[Rhodes22-list] History - Another Great One Gone West

Brad Haslett flybrad at gmail.com
Mon Nov 5 05:35:03 EST 2007


John,

Fred Bock was flying "Bockscar" but it was Charles Sweeney who was actually
in command of the mission.

In more recent news, alJeezera is accusing the US of dropping a nuke on the
Syrian target that Israel took out in September. Er, are they making excuses
for when radioactive contamination is found at the site? That whole raid
hasn't gotten much press and both the IDF and the Syrians aren't saying much
if anything about what happened.  It sure smells like a nuclear facility and
the speculation is that a North Korean warhead had just been delivered a few
days prior.

We survived 50 years of the Cold War because while the Russian leaders may
have been aggressive and brutal, they didn't have a death wish.  I don't
think MAD and other lines of rational thinking apply to this new bunch of
"leaders".

Brad

On 11/4/07, john Belanger <jhnblngr at yahoo.com> wrote:
>
> i seem to recall the reasoning was that having seen a willingness to
> commit forces to suicidal missions and refusals to surrender to american
> troops on guadalcanal, truman did not want any more unnecessary casualties.
> but i also heard that hiroshima and nagasaki were not bombed at all prior to
> the a-bomb so that the effects could be judged accurately. tibbets is well
> known, but who commanded the nagasaki bomber?
>
> Brad Haslett <flybrad at gmail.com> wrote:  No doubt, everyone read the news
> this week that Paul Tibbets died.

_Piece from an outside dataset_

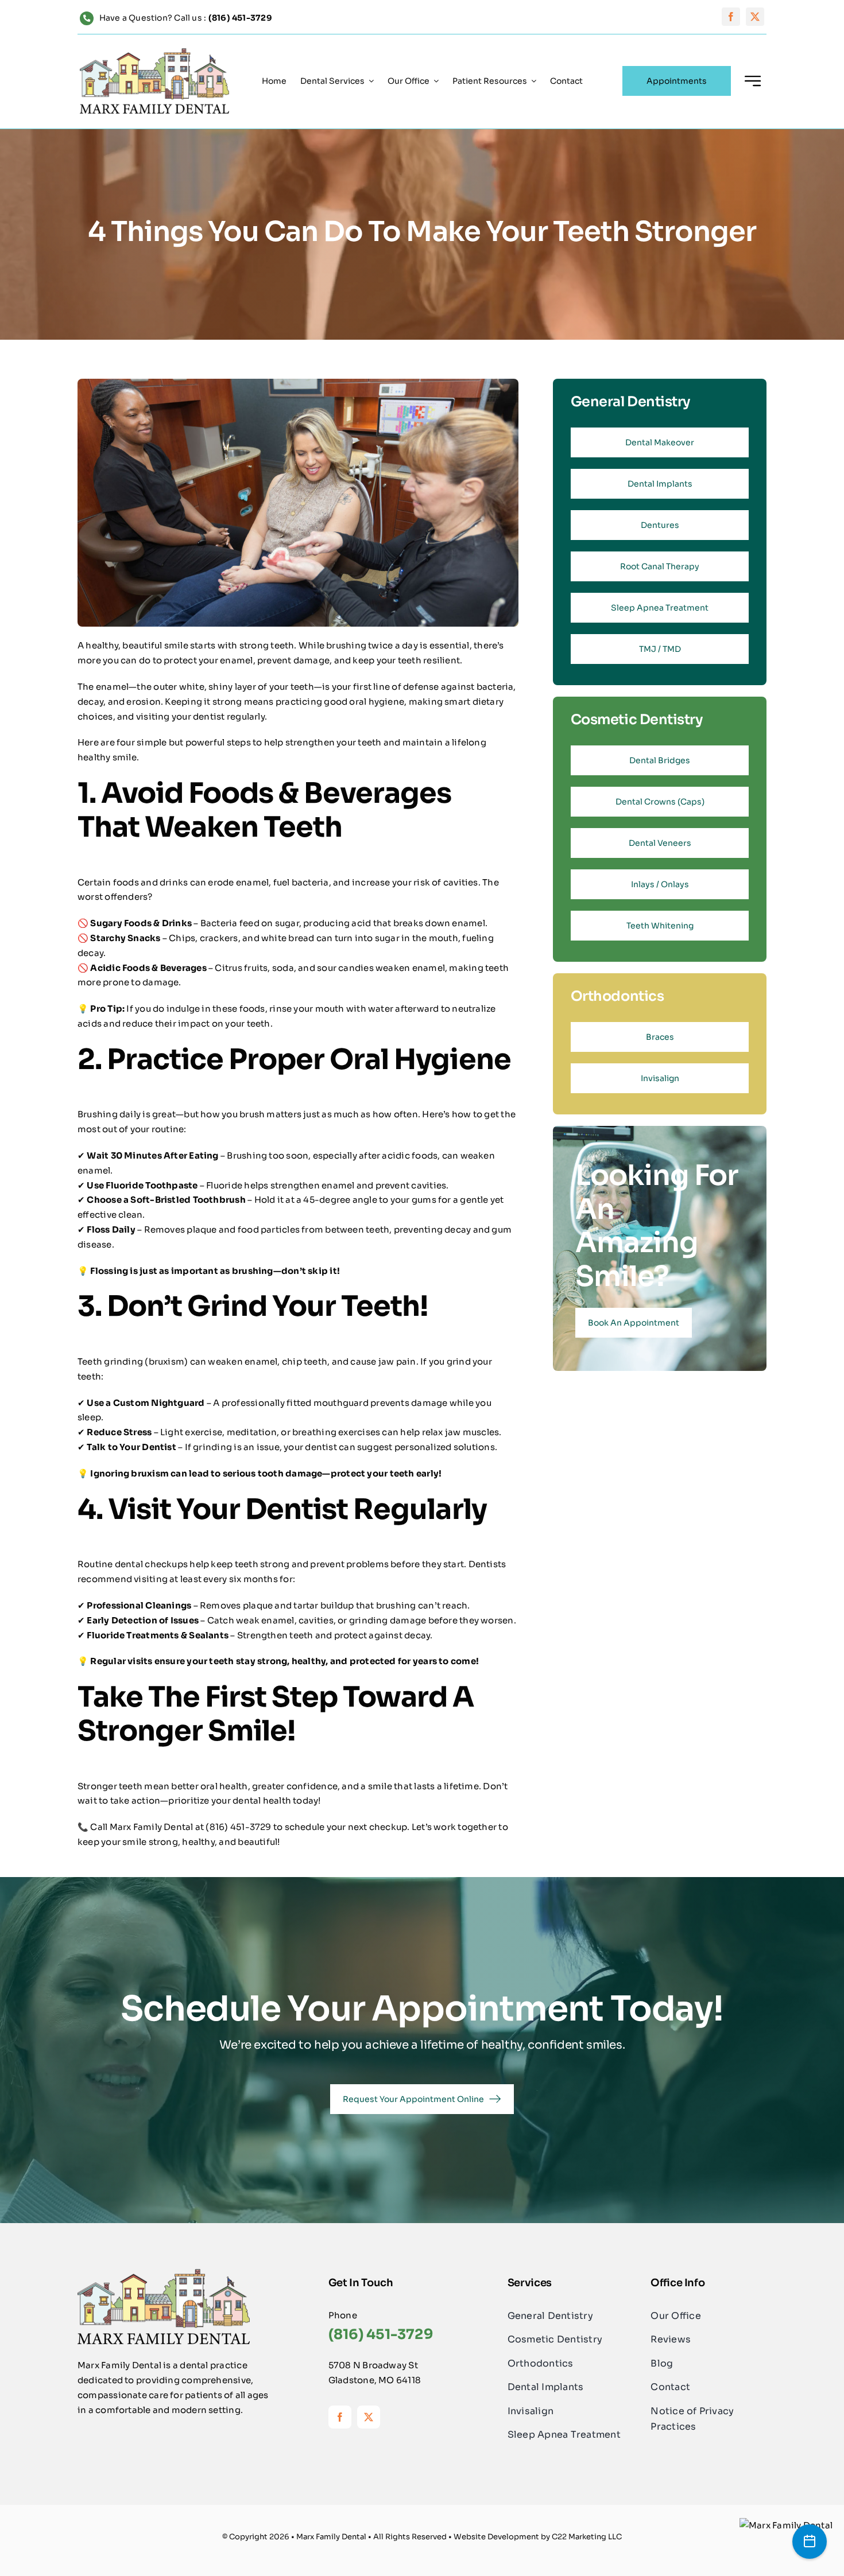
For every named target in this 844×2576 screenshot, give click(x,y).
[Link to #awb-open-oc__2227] (753, 81)
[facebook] (731, 16)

I have
> an acquaintance from Illinois, recently retired as an engineer from
> Caterpillar, who lost siblings in Hiroshima. Not directly from the bomb
> but
> from the mudslides as a result of the hillsides being denuded and the
> subsequent rains from the condensation nuclei. Ike was against it but he
> wasn't asked. I don't second guess Harry on the decision. MacArthur wanted
> to use them against China but was overruled. I am convinced that any
> leader
> who refuses to acknowledge the Holocaust doesn't need possession of one.
> Anyway, here's the view from Mr. Tibbets.
>
> Brad
>
> ----------------------------
>
> chicagotribune.com Editorial Paul Tibbets and the bomb
>
> November 4, 2007
> * *
>
>
> For many Americans, J. Robert Oppenheimer was the genius who created the
> atomic bomb and later agonized about it. By contrast, Lt. Col. Paul
> Tibbets
> Jr. was the pilot who dropped the bomb and famously said he never lost a
> night's sleep over it.
>
> Tibbets, who died Thursday at his home in Columbus, Ohio, was no
> gunslinger.
> He was a plain-spoken Midwesterner who, before launching the most
> cataclysmic military attack in human history, named his B-29 bomber after
> his mom.
>
> Tibbets had no clear idea of what to expect as he flew over Hiroshima on
> August 6, 1945. He said of the blast that killed tens of thousands
> instantly: "If Dante had been with us on the plane, he would have been
> terrified. The city we had seen so clearly in the sunlight a few minutes
> before was now an ugly smudge. It had completely disappeared under this
> awful blanket of smoke and fire."
>
> Those are not the words of a man who relished destruction. They are the
> words of a man who did his duty.
>
> Over the years, a few critics have questioned the decision to bomb Japan,
> speculating about whether Japan would have surrendered without suffering
> such a horrendous attack. There were critics even in 1945. After the
> mission, Tibbets and other senior officers met with President Harry
> Truman,
> who pounded his fist on the desk, and said "If anyone gives you a hard
> time
> about that decision, you refer them to me. Because I'm the one who sent
> you.'"
>
> But Tibbets wouldn't pass the buck. He never apologized for that mission
> and
> never had reason to. To him, and millions of Americans, the world's first
> nuclear attack cut short World War II. Countless Americans didn't die in
> an
> invasion of Japan because of that decision.
>
> "Just hang a sign on the nose of the plane," Tibbets said in 2001. "Have
> the
> sign say: `We did what we were supposed to do.'"
>
> In that sense, Tibbets did much more than drop the first atomic bomb. He
> came to personify America's postwar struggle -- and, ultimately, reluctant
> comfort -- with the decision to obliterate much of Hiroshima.
>
> That bombing and the subsequent attack on Nagasaki exposed the horrors of
> nuclear war. America and its allies have spent decades trying to slow the
> spread of nuclear weapons and ensure that they will never be used again.
>
> What those bombings didn't produce, partly because of a tough, resolute
> pilot from Columbus, were decades of second-guessing and guilt for most
> Americans.
>
> Tibbets helped end a brutal war. He moved on, and so did they.